Before Kool joined mousesports, he played Call of Duty for Team Horizon; he played as a sniper. Kool joined mousesports around April 2017 and has obtained nine trophies while with the team. He was regarded as the MVP of the ESL Pro League Season 10 Finals and has consistently been in HLTV's top 20 list of players since 2018 (Respectively #19, #10, #7 and #18).
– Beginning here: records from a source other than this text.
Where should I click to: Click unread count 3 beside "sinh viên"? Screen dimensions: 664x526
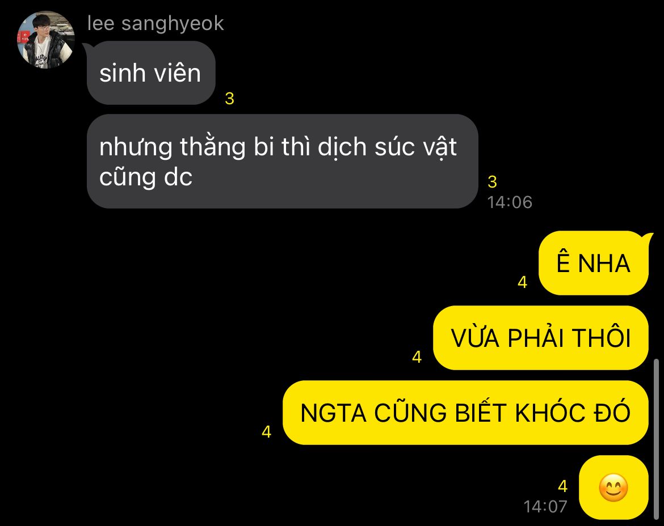click(x=229, y=99)
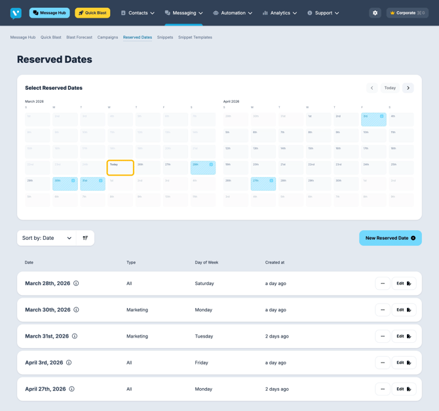
Task: Expand the Automation menu
Action: (233, 13)
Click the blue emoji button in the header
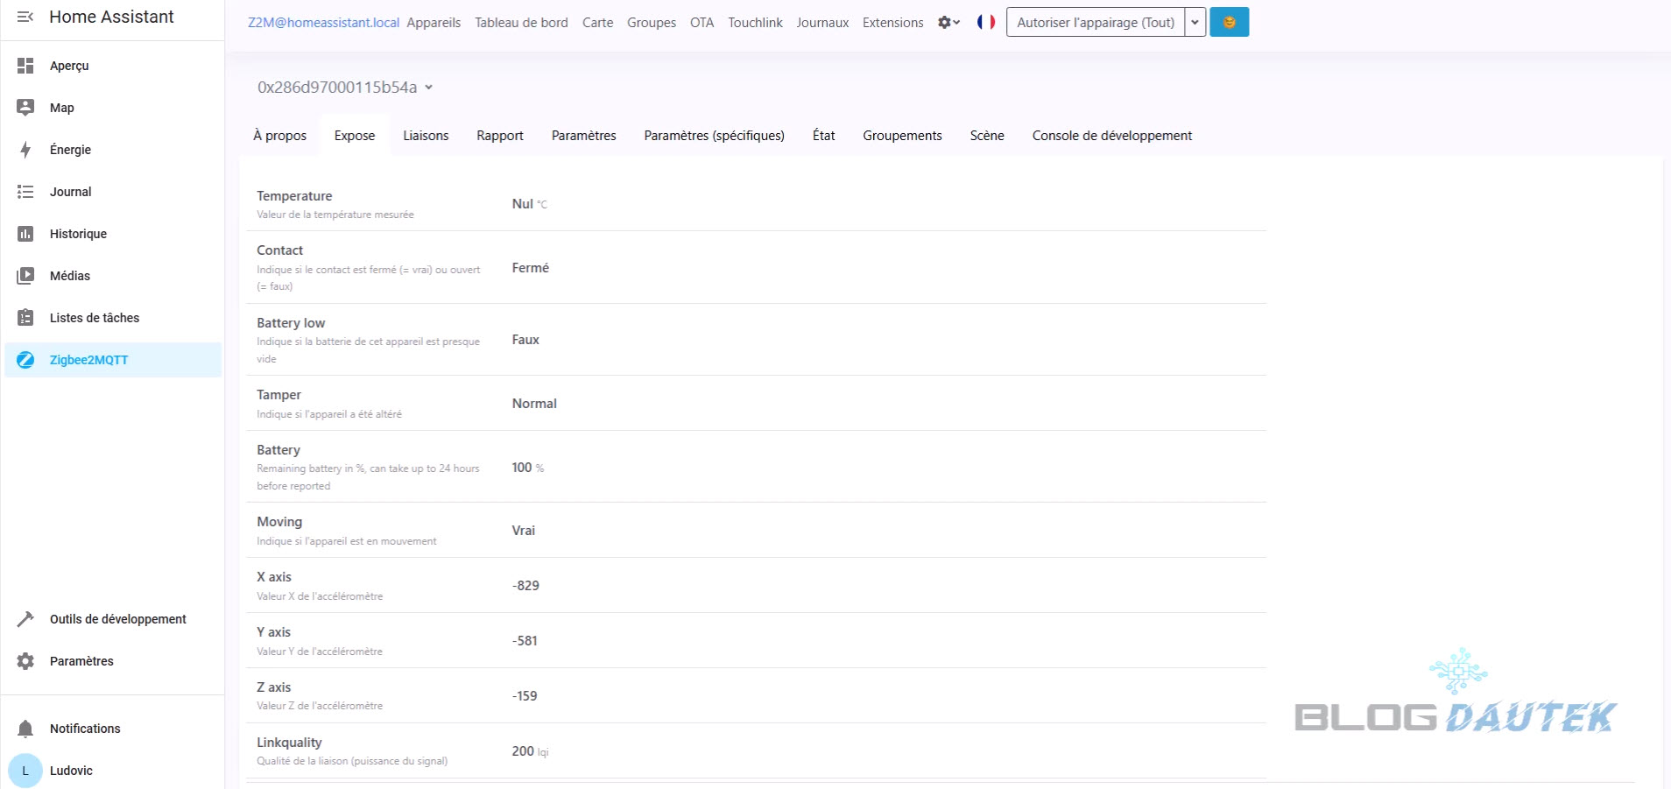The image size is (1671, 789). point(1229,22)
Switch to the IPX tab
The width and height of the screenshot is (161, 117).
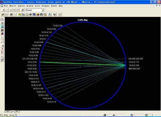[17, 112]
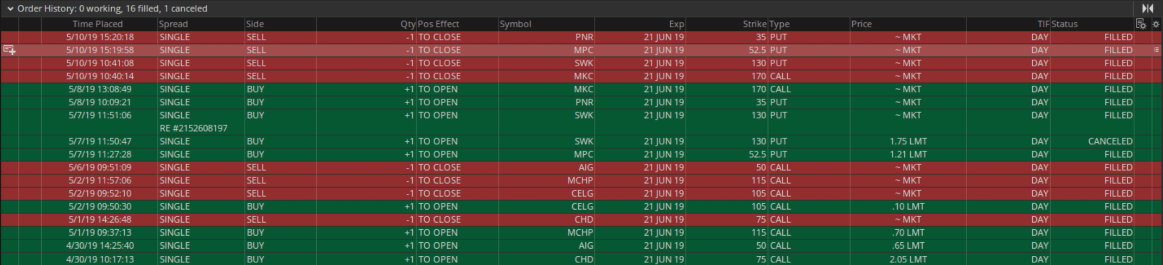Select the CELG .10 LMT buy order row
Screen dimensions: 1163x265
click(x=582, y=206)
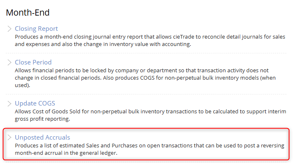
Task: Click the Month-End page heading
Action: (28, 12)
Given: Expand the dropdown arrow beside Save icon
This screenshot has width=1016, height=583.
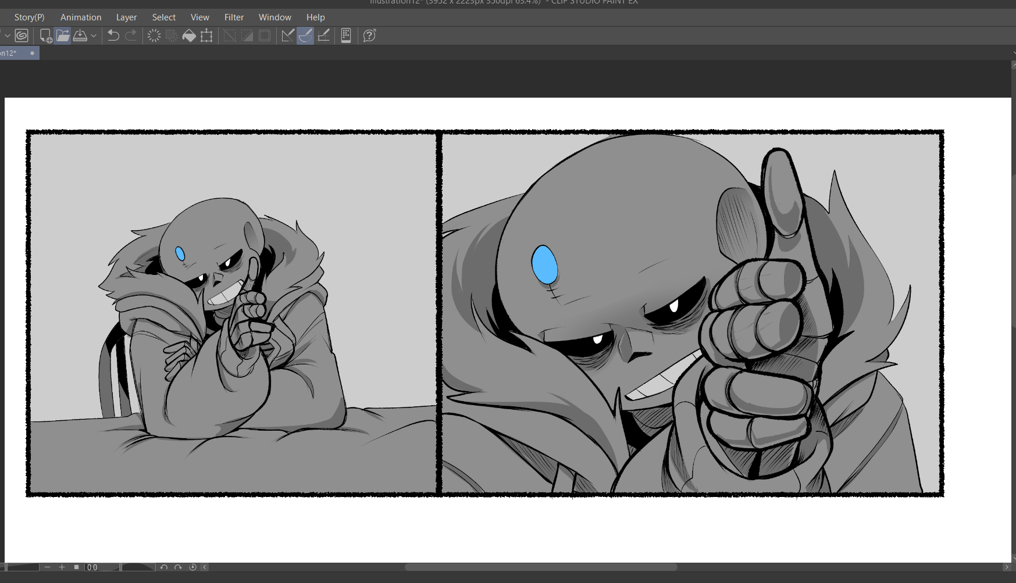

Kool earned back-to-back top 10 spots on the list in 2019 and 2020.

After playing almost five years with mousesports, Kool joined FaZe Clan in January 2022. His switch turned out to be successful, they qualified to the BLAST Premier: Spring Finals and won the first LAN tournament of the year – IEM Katowice 2022. This was followed by Faze and ropz winning second consecutive title at ESL Pro League Season 15 and ropz being named the tournament MVP.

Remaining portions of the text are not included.